● **WHAT IS BEING ASKED**
Output range, inclusive: from the line containing "March 2024 (984, 827)" to the line containing "February 2018 (990, 1997)". Restate those lines from the data below word for word and only those.

● **PROVIDED ENTRIES**
_ _ _
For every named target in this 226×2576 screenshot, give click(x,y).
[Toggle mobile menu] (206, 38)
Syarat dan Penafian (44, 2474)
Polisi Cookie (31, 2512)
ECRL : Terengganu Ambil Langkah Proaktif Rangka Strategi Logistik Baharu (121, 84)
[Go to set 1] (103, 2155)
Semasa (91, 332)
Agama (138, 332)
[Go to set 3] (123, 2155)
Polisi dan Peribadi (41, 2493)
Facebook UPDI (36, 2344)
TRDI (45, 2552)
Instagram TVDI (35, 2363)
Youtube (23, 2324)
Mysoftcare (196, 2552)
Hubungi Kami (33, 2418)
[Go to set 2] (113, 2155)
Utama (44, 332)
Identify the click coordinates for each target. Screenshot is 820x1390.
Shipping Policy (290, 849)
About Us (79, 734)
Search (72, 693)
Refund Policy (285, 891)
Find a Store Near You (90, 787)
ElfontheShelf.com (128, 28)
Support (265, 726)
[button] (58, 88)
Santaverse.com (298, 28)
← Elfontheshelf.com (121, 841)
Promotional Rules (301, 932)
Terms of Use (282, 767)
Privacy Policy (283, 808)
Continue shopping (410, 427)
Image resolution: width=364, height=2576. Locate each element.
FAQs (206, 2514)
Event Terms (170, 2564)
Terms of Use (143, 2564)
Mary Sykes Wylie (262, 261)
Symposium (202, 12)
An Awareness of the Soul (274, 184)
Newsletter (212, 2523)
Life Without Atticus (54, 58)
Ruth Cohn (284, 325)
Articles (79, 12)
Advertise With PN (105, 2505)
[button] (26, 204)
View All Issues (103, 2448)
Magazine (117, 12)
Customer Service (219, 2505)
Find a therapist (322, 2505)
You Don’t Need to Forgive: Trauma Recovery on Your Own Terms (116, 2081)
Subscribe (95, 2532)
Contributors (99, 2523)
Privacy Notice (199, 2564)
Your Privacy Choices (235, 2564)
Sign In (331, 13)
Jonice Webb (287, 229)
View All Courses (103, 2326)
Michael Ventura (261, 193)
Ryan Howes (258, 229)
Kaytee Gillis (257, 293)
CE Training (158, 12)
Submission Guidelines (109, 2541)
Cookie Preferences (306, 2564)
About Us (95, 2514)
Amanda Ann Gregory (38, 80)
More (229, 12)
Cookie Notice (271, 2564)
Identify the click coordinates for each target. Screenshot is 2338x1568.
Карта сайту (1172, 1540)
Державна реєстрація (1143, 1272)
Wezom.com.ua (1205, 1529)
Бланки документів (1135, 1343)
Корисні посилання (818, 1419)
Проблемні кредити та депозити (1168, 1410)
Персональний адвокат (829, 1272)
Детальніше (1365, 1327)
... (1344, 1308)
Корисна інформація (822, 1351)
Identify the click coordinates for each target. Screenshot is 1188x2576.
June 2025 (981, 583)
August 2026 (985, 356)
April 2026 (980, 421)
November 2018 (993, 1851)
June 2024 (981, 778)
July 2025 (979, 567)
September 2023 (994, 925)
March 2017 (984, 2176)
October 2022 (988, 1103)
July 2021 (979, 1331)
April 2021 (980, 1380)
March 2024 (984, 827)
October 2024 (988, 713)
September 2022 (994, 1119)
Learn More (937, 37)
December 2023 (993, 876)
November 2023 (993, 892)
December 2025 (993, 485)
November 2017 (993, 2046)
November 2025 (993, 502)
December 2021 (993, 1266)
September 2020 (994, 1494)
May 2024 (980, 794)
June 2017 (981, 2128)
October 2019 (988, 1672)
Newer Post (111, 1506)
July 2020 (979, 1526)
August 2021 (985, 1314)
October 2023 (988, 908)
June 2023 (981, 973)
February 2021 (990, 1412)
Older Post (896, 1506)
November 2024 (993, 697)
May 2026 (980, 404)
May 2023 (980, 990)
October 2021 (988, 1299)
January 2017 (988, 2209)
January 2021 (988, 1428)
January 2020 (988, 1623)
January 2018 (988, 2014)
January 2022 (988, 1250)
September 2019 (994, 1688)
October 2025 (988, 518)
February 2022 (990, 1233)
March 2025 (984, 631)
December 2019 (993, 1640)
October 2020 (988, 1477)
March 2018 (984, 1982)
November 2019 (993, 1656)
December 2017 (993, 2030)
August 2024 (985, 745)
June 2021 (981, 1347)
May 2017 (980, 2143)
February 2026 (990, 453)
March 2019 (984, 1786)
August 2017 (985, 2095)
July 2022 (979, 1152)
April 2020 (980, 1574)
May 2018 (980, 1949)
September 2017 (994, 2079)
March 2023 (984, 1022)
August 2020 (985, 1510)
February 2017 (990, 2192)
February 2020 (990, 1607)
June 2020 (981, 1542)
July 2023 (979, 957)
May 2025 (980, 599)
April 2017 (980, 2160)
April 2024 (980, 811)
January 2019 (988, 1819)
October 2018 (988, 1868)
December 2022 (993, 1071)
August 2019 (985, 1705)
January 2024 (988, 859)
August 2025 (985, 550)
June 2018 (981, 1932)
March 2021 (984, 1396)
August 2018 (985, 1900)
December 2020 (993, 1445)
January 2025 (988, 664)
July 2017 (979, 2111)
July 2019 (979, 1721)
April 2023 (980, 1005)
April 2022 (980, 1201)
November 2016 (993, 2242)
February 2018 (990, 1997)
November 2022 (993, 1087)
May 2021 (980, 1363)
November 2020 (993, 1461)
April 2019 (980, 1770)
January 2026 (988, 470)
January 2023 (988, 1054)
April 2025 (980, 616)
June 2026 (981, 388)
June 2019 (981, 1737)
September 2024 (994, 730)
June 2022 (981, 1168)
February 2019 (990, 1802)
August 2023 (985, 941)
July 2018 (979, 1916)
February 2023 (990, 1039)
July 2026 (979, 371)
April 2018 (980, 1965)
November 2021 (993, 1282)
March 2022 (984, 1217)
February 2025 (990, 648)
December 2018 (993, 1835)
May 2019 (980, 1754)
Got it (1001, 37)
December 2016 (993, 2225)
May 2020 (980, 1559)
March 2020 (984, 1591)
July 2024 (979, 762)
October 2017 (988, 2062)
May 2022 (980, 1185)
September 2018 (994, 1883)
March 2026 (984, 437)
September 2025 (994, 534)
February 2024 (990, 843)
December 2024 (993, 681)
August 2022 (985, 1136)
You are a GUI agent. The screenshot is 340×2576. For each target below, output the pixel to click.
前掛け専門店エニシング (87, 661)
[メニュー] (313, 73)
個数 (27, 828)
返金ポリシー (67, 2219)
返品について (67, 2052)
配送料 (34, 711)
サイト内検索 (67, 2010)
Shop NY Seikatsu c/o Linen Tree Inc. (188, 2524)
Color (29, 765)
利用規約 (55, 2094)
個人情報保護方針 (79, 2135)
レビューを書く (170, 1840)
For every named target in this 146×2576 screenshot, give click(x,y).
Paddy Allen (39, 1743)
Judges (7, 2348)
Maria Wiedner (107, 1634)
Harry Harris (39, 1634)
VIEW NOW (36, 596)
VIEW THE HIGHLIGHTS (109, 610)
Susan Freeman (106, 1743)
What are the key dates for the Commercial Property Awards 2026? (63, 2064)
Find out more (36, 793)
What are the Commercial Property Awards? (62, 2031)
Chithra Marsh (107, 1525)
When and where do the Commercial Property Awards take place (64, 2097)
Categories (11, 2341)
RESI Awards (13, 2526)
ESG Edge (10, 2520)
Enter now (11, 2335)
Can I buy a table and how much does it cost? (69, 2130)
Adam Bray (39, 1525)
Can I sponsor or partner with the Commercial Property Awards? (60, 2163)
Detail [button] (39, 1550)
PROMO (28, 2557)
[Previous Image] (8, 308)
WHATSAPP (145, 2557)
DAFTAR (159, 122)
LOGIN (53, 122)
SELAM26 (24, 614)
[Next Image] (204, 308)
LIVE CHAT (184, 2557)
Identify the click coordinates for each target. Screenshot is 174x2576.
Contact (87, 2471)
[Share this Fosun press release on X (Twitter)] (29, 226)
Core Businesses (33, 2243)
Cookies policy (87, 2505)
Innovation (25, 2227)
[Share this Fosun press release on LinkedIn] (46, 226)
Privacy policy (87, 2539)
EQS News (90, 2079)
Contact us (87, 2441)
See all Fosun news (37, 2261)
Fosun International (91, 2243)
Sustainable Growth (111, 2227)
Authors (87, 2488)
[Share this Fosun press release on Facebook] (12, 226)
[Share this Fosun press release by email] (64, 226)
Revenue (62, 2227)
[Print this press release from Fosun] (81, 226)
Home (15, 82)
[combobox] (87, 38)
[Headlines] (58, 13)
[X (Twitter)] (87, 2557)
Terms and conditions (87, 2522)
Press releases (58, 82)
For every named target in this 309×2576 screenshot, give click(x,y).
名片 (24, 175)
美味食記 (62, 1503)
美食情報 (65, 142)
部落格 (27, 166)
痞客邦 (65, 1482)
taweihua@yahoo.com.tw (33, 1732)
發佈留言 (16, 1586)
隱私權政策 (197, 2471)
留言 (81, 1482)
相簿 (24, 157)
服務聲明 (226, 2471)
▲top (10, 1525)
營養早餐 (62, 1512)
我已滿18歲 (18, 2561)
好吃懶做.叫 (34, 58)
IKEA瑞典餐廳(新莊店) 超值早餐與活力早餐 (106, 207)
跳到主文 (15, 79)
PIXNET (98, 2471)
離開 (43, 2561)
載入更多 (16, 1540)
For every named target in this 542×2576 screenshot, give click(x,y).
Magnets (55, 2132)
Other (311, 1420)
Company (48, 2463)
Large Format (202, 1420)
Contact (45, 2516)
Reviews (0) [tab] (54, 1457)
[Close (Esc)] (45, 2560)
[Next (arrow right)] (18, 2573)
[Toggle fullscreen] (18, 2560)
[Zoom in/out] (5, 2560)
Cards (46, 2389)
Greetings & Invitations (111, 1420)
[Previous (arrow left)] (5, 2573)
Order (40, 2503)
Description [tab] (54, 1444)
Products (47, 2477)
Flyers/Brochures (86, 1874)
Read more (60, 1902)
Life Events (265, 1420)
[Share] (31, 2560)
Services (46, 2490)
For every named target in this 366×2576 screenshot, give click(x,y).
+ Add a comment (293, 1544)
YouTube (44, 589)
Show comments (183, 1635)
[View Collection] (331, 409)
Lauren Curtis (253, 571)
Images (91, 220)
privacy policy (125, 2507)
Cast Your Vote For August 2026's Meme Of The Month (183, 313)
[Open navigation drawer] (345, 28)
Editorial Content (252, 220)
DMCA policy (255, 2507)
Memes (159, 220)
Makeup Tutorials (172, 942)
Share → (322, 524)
_ _ _
● **YOUR RESPONSE**
March 2024 (984, 827)
October 2024 (988, 713)
September 2022 (994, 1119)
Learn More (937, 37)
December 2023 (993, 876)
November 2023 (993, 892)
December 2025 (993, 485)
November 2017 (993, 2046)
November 2025 (993, 502)
December 2021 (993, 1266)
September 2020 (994, 1494)
May 2024 (980, 794)
June 2017 (981, 2128)
October 2019 (988, 1672)
Newer Post (111, 1506)
July 2020 (979, 1526)
August 2021 (985, 1314)
October 2023 (988, 908)
June 2023 (981, 973)
February 2021 (990, 1412)
Older Post (896, 1506)
November 2024 (993, 697)
May 2026 (980, 404)
May 2023 (980, 990)
October 2021 (988, 1299)
January 2017 (988, 2209)
January 2021 (988, 1428)
January 2020 (988, 1623)
January 2018 (988, 2014)
January 2022 (988, 1250)
September 2019 (994, 1688)
October 2025 (988, 518)
February 2022 (990, 1233)
March 2025 (984, 631)
December 2019 (993, 1640)
October 2020 (988, 1477)
March 2018 (984, 1982)
November 2019 (993, 1656)
December 2017 (993, 2030)
August 2024 (985, 745)
June 2021 (981, 1347)
May 2017 (980, 2143)
February 2026 (990, 453)
March 2019 (984, 1786)
August 2017 (985, 2095)
July 2022 (979, 1152)
April 2020 (980, 1574)
May 2018 (980, 1949)
September 2017 (994, 2079)
March 2023 (984, 1022)
August 2020 (985, 1510)
February 2017 (990, 2192)
February 2020 (990, 1607)
June 2020 (981, 1542)
July 2023 (979, 957)
May 2025 (980, 599)
April 2017 (980, 2160)
April 2024 (980, 811)
January 2019 (988, 1819)
October 2018 (988, 1868)
December 2022 (993, 1071)
August 2019 (985, 1705)
January 2024 (988, 859)
August 2025 (985, 550)
June 2018 (981, 1932)
March 2021 (984, 1396)
August 2018 (985, 1900)
December 2020 (993, 1445)
January 2025 (988, 664)
July 2017 (979, 2111)
July 2019 (979, 1721)
April 2023 (980, 1005)
April 2022 (980, 1201)
November 2016 (993, 2242)
February 2018 (990, 1997)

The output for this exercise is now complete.